§ **Data listing**
---+---

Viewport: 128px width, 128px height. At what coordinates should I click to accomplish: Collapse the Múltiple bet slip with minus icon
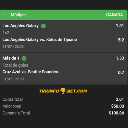click(x=5, y=15)
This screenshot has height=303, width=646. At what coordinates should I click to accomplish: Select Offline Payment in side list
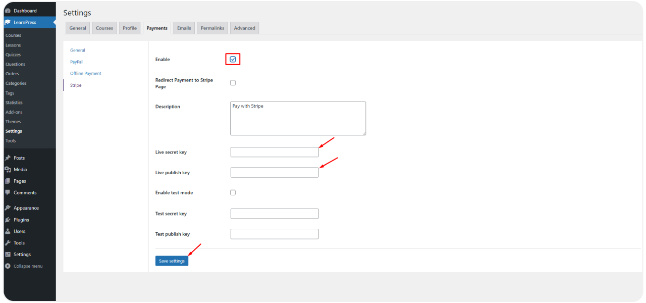coord(85,73)
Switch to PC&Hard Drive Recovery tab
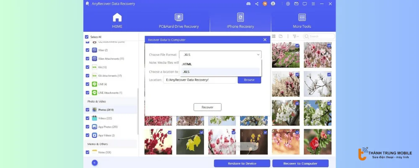 [x=178, y=21]
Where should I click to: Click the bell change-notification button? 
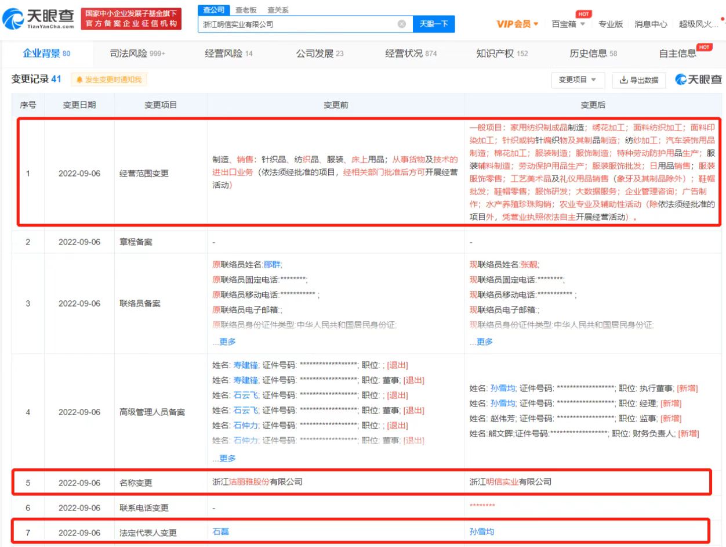[x=109, y=80]
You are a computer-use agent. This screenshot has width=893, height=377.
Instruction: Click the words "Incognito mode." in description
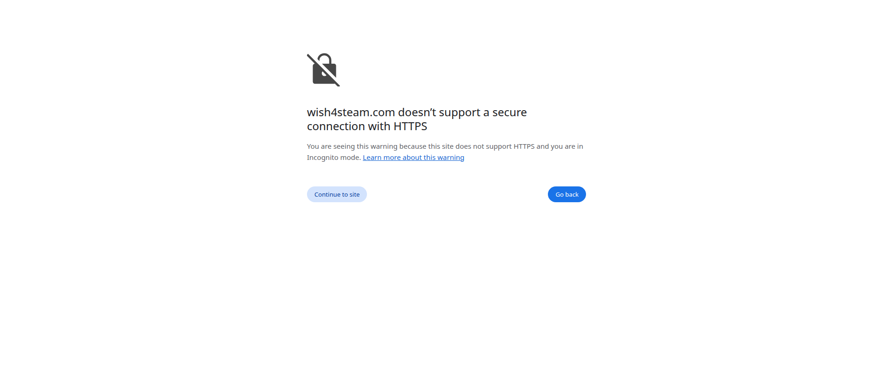click(x=333, y=158)
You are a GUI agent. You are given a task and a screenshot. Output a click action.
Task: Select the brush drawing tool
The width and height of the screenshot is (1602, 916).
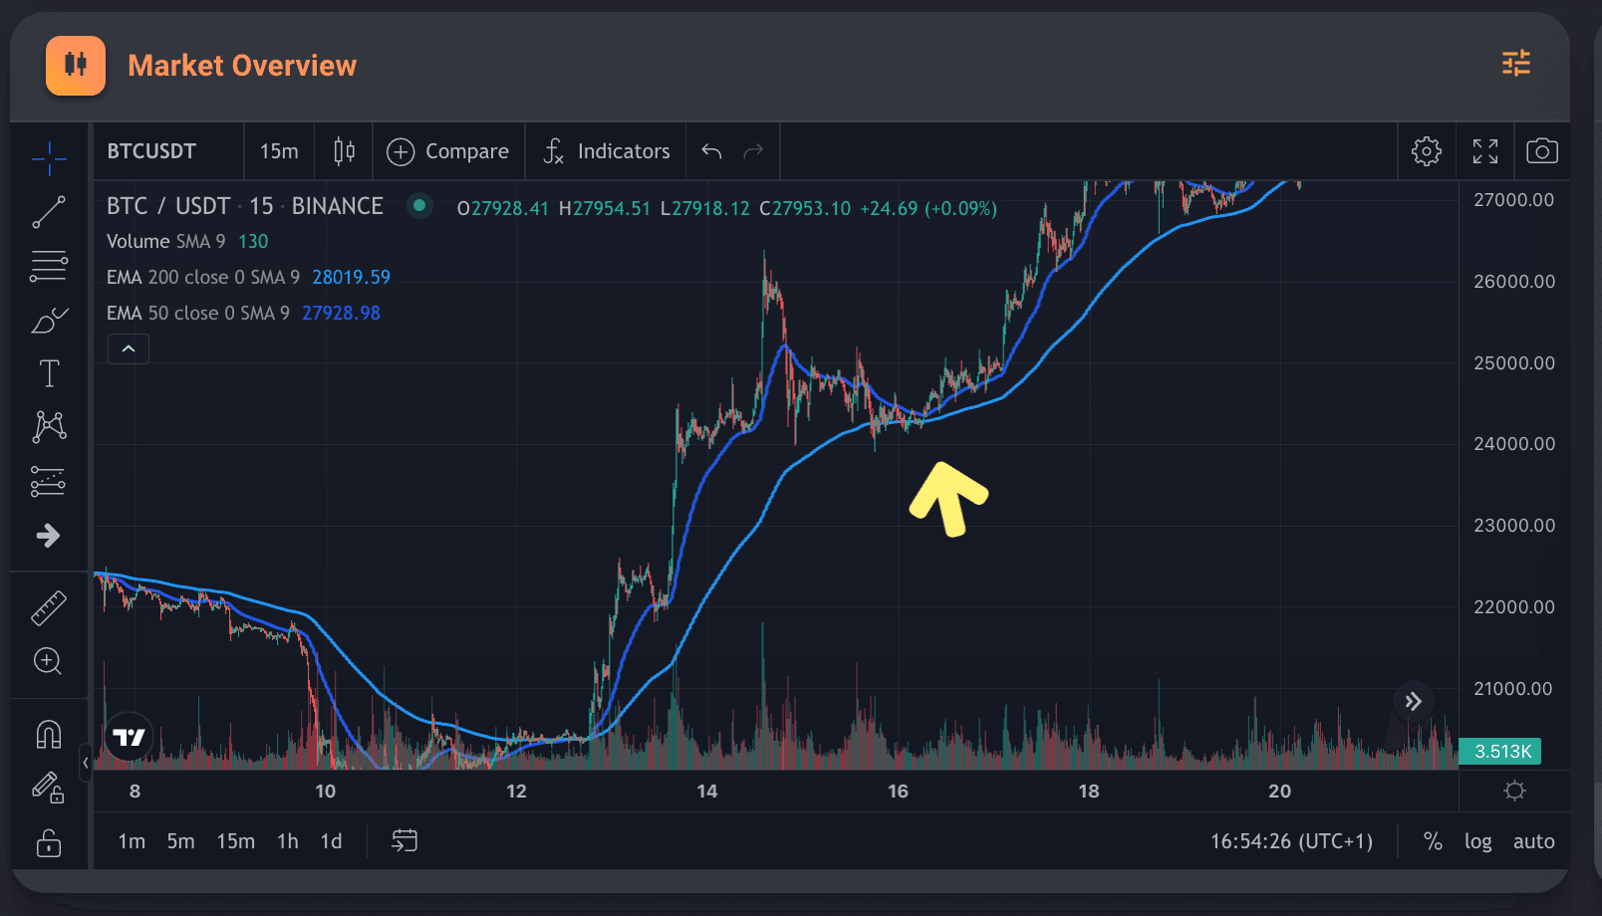click(49, 321)
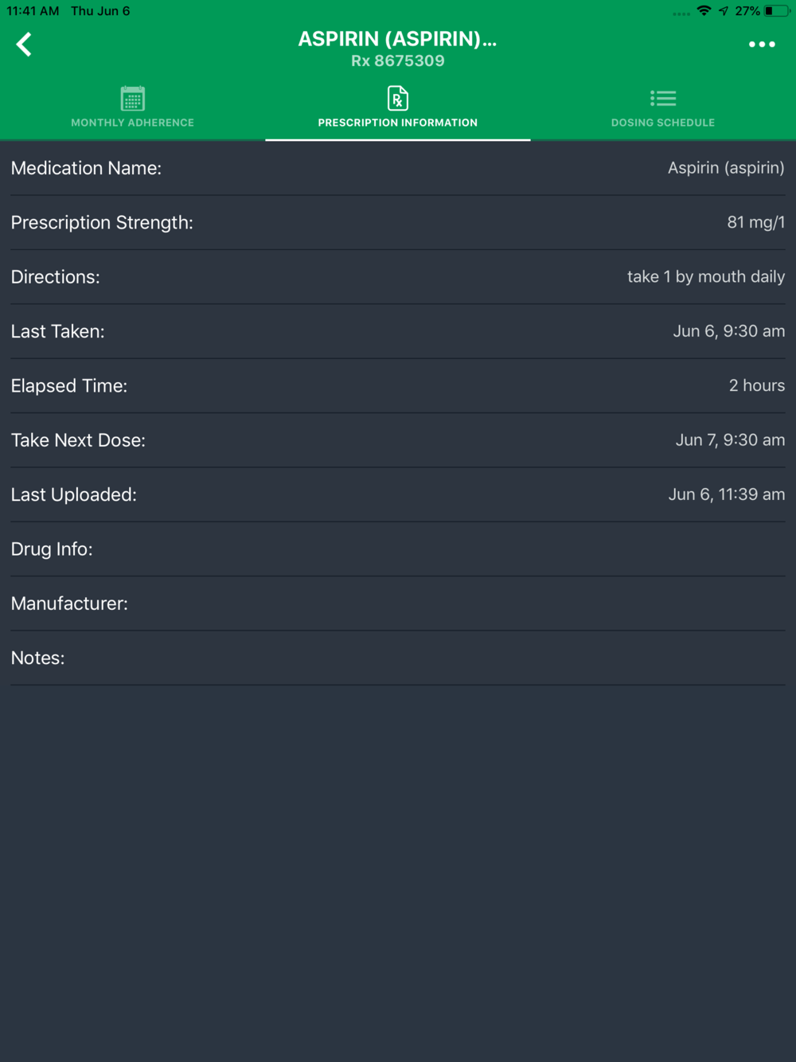Tap the Wi-Fi status icon
796x1062 pixels.
pos(704,11)
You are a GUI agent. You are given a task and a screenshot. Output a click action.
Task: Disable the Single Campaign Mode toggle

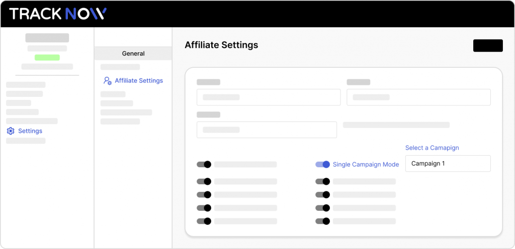tap(322, 165)
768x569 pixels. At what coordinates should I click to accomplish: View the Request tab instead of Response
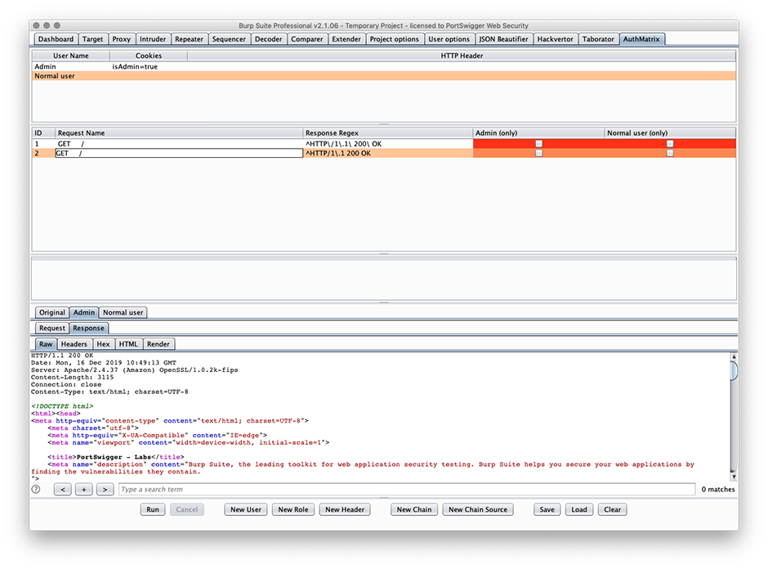51,328
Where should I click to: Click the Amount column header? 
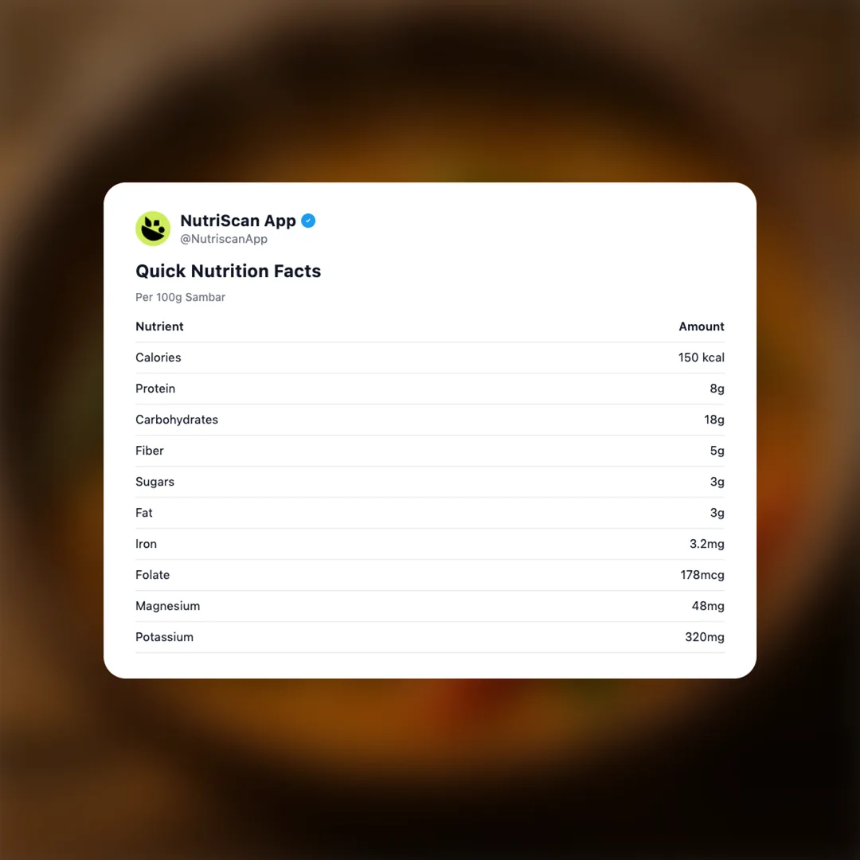click(x=701, y=326)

---+---

§ **Written instruction**
Quote the whole listing above word for word, with every coordinate answer, but leave the pictures out.

§ **Answer to the task**
Viewport: 128px width, 128px height. At what coordinates should I click to accomplish: Collapse the Múltiple bet slip with minus icon
click(x=5, y=15)
This screenshot has height=303, width=646. At what coordinates should I click to accomplish: Select Offline Payment in side list
coord(85,73)
Switch to PC&Hard Drive Recovery tab
 [x=178, y=21]
Where should I click to: Click the bell change-notification button? 
[x=109, y=80]
You are a computer-use agent. This screenshot has width=893, height=377.
Instruction: Click the words "Incognito mode." in description
click(x=333, y=158)
You are a GUI agent. You are given a task and a screenshot. Output a click action.
Task: Select the brush drawing tool
The width and height of the screenshot is (1602, 916).
click(49, 321)
Tap the Wi-Fi status icon
796x1062 pixels.
pos(704,11)
You are a GUI agent. You are given a task and a screenshot. Output a click action.
Task: Disable the Single Campaign Mode toggle

tap(322, 165)
768x569 pixels. At what coordinates should I click to accomplish: View the Request tab instead of Response
51,328
Where should I click to: Click the Amount column header? 
click(x=701, y=326)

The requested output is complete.